Passage to read ::
++++

Human Rights Watch is writing to protest the sweeping ban that Jordanian authorities have imposed on press coverage of the case of Leith Shubeilat, the prominent political opposition figure and former member of parliament whose trial in the state security court is scheduled to resume on April 13, 1998.
Mr. Shubeilat, whose trial began last month, has been charged with inciting an illegal demonstration. He was arrested on the night of February 19-20 as he was returning to Amman after speaking that evening at a mosque in Ma'an, in southern Jordan. According to the prosecutor's charge sheet, Mr. Shubeilat was highly critical of the government and urged the audience in Ma'an to demonstrate publicly to express support for Iraq. Pro-Iraq demonstrations erupted in Ma'an after Friday noon prayers on February 20. Demonstrators clashed with security forces, who intervened to enforce the ban on demonstrations. One resident of Ma'an was shot and killed in disputed circumstances, which prompted additional unrest and clashes between residents and riot police. Army units were dispatched to restore order and conduct house-to-house searches for weapons. The city was placed under curfew for six days, and scores of people were reportedly arrested. Your Excellency charged on February 22 that Mr. Shubeilat was responsible for the disturbances, and accused him of "instigating people to protest against the government which [Shubeilat] described as Zionist and hostile to Iraq."

++++

Problems and tasks ::
A. From the letter about Leith Shubeilat above, list every calendar date it mentions.
B. Rewrite the paragraph of the letter about Leith Shubeilat that begins "Mr. Shubeilat, whose trial began last month" as a short bulleted list of its main facts.
C. According to the letter about Leith Shubeilat, what has he been charged with?

Data shown ::
++++

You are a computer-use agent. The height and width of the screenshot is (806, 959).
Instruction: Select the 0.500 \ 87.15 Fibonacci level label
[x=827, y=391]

++++

Solution list ::
A.
- April 13, 1998
- The night of February 19-20
- February 20
- February 22

B.
- Mr. Shubeilat's trial began last month, and he is charged with inciting an illegal demonstration.
- He was arrested on the night of February 19-20 while returning to Amman. That evening he had spoken at a mosque in Ma'an, in southern Jordan.
- The prosecutor's charge sheet says he sharply criticized the government and urged the audience to demonstrate in support of Iraq.
- Pro-Iraq demonstrations broke out in Ma'an after Friday noon prayers on February 20. Demonstrators clashed with security forces enforcing the ban on demonstrations.
- One Ma'an resident was shot dead in disputed circumstances, which led to more unrest and clashes with riot police.
- Army units were sent in to restore order and search homes for weapons. The city was under curfew for six days, and scores of people were reportedly arrested.
- On February 22, the addressee blamed Mr. Shubeilat for the disturbances and accused him of stirring people to protest against a government he called Zionist and hostile to Iraq.

C. Inciting an illegal demonstration.